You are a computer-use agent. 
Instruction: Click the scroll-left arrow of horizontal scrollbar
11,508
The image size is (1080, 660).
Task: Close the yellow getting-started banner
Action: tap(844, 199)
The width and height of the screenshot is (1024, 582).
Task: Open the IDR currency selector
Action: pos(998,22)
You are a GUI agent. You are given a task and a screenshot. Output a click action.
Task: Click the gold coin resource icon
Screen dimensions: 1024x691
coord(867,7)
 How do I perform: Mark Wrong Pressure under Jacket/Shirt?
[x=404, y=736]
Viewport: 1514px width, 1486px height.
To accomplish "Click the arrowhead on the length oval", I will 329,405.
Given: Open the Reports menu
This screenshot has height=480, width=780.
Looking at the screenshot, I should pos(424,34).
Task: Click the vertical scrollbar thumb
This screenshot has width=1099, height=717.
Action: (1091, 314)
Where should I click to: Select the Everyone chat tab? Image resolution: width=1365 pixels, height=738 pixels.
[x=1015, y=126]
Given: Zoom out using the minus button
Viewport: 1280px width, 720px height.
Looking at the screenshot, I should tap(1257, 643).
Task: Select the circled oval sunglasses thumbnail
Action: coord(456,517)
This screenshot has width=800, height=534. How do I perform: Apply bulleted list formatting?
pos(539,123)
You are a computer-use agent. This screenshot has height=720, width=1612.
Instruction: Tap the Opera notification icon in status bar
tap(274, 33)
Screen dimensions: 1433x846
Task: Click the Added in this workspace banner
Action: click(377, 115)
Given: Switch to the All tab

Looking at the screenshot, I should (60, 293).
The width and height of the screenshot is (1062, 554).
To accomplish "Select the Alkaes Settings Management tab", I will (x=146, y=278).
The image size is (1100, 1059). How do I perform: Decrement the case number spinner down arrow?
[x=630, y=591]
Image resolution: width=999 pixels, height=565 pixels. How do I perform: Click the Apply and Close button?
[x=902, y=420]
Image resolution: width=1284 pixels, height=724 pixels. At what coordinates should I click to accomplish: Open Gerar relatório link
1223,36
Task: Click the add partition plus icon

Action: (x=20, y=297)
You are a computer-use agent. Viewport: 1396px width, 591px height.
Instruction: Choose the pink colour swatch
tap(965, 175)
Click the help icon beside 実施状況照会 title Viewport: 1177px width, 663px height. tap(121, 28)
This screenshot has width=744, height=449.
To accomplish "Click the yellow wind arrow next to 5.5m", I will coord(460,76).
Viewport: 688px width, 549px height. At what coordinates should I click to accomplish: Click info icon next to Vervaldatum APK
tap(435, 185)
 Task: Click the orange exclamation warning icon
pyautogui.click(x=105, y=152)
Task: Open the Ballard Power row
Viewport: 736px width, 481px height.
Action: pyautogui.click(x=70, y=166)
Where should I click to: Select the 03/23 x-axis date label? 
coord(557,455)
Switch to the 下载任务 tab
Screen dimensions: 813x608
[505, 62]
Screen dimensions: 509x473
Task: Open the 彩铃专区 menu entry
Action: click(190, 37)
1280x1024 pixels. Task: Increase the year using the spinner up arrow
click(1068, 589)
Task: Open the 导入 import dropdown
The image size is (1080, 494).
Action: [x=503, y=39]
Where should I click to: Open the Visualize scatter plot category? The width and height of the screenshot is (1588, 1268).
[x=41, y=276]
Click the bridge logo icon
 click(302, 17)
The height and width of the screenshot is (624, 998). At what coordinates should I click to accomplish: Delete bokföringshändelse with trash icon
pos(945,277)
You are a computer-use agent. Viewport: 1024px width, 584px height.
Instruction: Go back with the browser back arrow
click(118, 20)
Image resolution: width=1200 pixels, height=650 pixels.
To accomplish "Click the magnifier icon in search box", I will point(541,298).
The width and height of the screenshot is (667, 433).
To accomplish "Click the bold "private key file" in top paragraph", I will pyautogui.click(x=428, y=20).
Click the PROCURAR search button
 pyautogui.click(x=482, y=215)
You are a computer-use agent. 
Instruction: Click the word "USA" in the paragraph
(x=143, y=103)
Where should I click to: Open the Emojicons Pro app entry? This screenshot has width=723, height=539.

..............................

## Problem details
Please say how many lines in the entries hold the string "computer". Give only the number.

## Exercise result
5